2. Pushing the data to a PostgreSQL database

3. Analyzing the data to get more insights of Tiki's business

Project Plan

  • Install PostgreSQL
  • Create Database tiki and Create tables for Users, Products, Categories, Comments in db_init.py (We currently have Categories and Products tables; Users and Comments tables belong to further work).
  • Move solution of Week 1 project to a Python script tiki_scraping.py
  • Improve week 1 solution to get more info of the products
  • Write functions to save product into the database
  • Analyze the data on Jupyter Notebook
  • Implement the complete solution
  • Push the solution to a new Github repo

I. Install PostgreSQL

PostgreSQL is a free and open-source relational database management system. Using a database instead of regular spreadsheet will allow us to store a larger amount of data as well as offer a much higher capacity to later process our data.

Installation on Window

  • This link will give you the detailed description of the installation for Window.

Installation on Linux

  • Step1: You can download the Post greSql source code from this link choose the mirror site that is located in your country & Install the Postgre SQL using commands
# tar xvfz postgresql-8.3.7.tar.gz 
cd postgresql-8.3.7
./configure
  • Step 2: After the installation, make sure bin, doc, include, lib, man and share directories are created under the default /usr/local/pgsql directory
ls -l /usr/local/pgsql/
  • Step 3: Create postgreSQL user account and data directory
  • Step 4: Intialize the postgreSQL data directory & Validate it
  • Step 8: Start postgreSQL database
  • Step 9: Create postgreSQL DB and test the installation
  • For more detailed steps please refer this link.

Example: On Ubuntu 18.04

  • Step 1: Ubuntu's default repositories contain Postgres packages, so you can install these using the apt packaging system. Since this is your first time using apt in this session, refresh your local package index.
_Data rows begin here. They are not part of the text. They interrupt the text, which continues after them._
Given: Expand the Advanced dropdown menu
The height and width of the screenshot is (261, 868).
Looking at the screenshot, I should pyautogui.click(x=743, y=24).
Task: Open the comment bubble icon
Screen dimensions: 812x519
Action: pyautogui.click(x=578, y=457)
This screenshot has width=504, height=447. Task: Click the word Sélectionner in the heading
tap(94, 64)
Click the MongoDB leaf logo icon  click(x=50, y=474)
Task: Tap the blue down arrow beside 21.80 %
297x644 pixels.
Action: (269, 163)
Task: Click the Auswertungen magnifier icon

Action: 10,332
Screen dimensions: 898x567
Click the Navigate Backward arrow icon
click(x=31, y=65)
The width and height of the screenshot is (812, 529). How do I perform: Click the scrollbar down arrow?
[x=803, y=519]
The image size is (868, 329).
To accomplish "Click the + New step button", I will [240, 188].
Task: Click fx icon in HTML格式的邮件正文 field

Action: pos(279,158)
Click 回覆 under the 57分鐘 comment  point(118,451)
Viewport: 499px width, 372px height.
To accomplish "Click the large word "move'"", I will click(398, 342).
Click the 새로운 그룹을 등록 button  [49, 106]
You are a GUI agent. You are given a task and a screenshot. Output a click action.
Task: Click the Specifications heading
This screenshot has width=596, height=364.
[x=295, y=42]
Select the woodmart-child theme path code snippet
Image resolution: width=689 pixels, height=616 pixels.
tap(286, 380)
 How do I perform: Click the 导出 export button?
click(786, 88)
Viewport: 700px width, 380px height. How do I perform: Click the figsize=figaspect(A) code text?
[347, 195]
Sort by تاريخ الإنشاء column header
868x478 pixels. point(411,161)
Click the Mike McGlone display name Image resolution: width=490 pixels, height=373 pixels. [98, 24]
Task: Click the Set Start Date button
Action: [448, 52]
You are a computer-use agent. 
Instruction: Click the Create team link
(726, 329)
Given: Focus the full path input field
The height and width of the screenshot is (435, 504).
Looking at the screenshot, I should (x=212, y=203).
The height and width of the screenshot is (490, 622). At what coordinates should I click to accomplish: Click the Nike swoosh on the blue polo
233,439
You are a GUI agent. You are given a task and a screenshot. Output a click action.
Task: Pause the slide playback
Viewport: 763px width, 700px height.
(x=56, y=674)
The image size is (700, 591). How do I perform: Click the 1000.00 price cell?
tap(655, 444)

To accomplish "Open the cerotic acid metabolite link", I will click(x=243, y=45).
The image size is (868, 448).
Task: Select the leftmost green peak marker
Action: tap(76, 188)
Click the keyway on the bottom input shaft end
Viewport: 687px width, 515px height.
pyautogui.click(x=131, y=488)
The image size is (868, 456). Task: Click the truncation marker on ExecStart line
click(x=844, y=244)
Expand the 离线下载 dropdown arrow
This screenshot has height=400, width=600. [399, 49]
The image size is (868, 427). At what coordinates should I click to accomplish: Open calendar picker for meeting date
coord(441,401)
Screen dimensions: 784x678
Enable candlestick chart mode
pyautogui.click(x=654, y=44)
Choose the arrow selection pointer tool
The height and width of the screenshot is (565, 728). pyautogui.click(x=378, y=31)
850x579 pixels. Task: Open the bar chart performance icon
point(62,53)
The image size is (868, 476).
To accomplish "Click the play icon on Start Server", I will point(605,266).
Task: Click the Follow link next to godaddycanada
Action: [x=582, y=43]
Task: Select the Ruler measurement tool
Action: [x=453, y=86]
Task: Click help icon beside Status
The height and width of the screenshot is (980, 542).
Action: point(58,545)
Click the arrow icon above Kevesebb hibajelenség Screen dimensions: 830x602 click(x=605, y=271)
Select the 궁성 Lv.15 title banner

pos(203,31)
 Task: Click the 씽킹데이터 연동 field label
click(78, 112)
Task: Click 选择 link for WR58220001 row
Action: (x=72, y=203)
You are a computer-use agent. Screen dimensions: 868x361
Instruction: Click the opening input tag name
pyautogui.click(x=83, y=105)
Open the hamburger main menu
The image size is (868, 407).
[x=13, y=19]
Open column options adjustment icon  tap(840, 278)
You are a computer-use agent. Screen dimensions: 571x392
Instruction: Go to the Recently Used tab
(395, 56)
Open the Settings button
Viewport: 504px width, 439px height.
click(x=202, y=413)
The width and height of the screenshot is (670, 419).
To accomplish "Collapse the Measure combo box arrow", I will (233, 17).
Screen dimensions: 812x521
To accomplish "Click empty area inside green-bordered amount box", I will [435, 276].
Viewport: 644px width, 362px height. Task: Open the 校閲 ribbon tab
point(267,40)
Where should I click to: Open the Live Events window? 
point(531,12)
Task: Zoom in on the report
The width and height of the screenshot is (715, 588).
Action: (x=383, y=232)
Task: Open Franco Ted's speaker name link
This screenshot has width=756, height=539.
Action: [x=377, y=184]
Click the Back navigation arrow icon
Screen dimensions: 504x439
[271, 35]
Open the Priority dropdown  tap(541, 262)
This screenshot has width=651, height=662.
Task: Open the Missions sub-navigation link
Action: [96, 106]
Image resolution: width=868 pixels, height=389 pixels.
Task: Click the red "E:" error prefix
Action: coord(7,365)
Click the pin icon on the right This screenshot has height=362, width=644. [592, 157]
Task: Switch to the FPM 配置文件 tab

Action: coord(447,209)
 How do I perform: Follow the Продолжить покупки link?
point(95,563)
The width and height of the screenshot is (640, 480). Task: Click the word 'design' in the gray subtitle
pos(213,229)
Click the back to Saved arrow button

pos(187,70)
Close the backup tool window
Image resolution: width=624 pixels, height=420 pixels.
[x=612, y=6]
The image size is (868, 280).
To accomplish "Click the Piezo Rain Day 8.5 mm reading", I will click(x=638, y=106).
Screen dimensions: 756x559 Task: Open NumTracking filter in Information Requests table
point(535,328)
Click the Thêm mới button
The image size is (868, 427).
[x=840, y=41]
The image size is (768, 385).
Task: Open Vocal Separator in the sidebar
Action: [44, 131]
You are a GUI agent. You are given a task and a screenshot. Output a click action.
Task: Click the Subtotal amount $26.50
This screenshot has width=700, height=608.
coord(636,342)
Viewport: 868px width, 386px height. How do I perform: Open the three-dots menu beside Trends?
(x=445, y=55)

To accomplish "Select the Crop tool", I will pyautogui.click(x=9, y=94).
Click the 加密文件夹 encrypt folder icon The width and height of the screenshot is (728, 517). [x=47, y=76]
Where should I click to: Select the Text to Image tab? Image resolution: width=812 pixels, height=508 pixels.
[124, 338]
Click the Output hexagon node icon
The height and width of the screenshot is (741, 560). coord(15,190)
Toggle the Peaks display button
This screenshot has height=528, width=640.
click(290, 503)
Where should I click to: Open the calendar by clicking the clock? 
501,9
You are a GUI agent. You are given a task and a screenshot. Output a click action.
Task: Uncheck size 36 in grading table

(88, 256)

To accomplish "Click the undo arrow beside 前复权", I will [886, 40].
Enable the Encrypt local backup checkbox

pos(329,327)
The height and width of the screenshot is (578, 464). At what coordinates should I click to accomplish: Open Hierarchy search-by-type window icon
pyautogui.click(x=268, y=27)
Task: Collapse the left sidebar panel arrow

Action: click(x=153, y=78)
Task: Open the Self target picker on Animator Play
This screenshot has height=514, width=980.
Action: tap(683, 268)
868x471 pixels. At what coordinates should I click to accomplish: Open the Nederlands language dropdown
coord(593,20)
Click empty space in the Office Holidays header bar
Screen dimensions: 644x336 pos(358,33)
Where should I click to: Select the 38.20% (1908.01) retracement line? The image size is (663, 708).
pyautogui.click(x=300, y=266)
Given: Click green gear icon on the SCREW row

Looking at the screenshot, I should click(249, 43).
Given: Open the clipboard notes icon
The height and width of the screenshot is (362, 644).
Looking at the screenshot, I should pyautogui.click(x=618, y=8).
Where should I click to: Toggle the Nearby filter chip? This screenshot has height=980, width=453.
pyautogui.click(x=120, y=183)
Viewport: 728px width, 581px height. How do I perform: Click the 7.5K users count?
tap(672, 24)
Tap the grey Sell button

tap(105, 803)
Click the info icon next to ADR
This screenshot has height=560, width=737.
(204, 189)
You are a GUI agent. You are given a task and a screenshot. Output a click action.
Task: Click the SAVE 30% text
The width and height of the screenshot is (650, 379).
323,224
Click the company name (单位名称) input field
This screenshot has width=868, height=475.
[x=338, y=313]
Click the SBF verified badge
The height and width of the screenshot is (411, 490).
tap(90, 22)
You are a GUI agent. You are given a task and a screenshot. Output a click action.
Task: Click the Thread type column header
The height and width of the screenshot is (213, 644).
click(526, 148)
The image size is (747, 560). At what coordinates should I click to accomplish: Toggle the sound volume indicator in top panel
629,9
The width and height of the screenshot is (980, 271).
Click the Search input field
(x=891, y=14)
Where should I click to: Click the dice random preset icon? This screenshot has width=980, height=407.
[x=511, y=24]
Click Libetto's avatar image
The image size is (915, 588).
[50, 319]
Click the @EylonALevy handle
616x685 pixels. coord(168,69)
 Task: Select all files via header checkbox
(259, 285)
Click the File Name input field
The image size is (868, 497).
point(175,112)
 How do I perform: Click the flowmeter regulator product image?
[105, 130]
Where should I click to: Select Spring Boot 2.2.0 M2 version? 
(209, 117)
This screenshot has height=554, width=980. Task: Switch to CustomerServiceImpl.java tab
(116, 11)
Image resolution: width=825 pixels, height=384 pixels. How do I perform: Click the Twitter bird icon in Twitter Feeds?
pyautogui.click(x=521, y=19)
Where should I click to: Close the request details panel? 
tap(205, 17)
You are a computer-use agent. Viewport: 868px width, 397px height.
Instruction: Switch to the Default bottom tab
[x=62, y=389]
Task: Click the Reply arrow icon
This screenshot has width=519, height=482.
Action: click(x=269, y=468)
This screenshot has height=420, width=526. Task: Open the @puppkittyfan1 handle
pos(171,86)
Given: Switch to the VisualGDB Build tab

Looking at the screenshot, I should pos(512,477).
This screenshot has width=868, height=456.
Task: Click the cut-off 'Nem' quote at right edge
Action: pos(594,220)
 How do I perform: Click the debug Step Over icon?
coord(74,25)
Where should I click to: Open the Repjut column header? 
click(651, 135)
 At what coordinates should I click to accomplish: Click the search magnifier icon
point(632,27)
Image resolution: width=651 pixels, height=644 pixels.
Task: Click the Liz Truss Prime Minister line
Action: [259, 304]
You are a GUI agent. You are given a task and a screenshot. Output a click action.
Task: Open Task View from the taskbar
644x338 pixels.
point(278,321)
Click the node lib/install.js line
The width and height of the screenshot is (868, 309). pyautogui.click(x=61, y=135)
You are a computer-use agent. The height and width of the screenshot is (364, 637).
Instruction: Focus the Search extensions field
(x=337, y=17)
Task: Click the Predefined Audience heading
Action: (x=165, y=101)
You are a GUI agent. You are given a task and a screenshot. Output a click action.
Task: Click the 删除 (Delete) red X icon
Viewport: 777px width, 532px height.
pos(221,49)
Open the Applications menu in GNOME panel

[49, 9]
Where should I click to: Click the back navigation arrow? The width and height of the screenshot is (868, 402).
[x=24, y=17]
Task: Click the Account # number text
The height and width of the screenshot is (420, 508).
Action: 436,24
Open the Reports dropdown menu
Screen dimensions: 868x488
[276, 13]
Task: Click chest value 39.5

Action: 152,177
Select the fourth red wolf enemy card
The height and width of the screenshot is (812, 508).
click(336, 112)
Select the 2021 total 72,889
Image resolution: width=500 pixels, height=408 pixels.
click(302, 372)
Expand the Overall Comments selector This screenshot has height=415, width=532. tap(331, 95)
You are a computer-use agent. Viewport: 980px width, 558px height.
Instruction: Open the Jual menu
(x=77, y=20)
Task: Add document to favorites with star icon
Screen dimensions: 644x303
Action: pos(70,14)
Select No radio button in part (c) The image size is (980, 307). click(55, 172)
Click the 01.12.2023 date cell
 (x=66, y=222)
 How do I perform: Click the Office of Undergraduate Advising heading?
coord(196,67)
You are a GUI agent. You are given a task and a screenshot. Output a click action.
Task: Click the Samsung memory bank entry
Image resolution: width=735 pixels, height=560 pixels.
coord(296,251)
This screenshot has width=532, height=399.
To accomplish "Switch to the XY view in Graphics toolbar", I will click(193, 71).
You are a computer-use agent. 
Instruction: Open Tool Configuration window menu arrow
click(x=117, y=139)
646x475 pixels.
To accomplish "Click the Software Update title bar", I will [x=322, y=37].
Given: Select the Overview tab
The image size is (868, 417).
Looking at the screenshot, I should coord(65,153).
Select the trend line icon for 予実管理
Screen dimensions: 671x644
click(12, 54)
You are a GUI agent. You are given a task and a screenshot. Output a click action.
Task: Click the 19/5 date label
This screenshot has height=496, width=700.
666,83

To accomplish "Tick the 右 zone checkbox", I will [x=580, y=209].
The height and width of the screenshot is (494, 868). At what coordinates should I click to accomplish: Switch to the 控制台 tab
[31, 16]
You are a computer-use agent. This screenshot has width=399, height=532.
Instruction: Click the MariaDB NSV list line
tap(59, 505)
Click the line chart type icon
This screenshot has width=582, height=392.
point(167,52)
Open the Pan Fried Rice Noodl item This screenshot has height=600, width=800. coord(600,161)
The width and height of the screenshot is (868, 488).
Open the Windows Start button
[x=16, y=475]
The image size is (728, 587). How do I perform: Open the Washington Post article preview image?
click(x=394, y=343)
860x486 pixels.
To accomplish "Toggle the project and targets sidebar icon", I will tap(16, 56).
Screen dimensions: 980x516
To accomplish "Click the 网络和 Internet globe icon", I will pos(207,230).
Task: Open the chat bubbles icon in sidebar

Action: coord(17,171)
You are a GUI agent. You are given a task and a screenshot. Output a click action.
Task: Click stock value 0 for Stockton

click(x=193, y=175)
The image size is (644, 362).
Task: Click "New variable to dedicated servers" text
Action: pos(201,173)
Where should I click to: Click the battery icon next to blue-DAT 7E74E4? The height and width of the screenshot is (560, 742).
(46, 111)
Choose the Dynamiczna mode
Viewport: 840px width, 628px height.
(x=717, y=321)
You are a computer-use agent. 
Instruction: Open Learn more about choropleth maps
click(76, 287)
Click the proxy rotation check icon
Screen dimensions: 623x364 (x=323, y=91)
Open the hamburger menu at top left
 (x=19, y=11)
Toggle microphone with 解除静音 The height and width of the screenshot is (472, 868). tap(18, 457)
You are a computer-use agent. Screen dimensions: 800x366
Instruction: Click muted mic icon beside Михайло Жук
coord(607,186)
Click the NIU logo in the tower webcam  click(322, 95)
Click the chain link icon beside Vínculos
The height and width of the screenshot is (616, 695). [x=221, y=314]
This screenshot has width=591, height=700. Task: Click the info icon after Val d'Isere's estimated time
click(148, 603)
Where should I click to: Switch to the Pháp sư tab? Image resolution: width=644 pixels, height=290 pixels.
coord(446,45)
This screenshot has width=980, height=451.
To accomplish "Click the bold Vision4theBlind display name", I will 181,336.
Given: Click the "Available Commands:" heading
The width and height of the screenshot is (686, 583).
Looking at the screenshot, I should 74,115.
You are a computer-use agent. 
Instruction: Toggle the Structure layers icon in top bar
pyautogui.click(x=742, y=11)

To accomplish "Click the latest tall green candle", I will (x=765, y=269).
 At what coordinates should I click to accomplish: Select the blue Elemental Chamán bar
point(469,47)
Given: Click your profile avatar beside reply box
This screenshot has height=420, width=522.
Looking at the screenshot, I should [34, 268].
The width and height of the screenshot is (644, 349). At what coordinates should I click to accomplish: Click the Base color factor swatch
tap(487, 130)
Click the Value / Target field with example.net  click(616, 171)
  • Step 2: Install the Postgres package along with a -contrib package that adds some additional utilities and functionality using below commands:

$ sudo apt update
$ sudo apt install postgresql postgresql-contrib

Installation of PostgreSQL on Mac OSX

  • Step 1: Getting Homebrew : Install PostgreSQL on the command line we will be using a package manager called homebrew
  • Step 2: Install the Postgre Run the following command to install PostgreSQL using Homebrew:
brew install postgresql
  • Step 3: Let’s go ahead and start Postgres running, and make sure Postgres starts every time your computer starts up. Execute the following command:
pg_ctl -D /usr/local/var/postgres start && brew services start postgresql
  • Step 4: Finally, you can make sure Postgres is installed, running and check what version it is by giving following command:
postgres -V
  • For more detailed information you can refer this link

II. Create Database & Create Table

1. Create a connection to PostgreSQL database server through command prompt

The following command connects to a database under a specific user. After pressing Enter PostgreSQL will ask for the password of the user.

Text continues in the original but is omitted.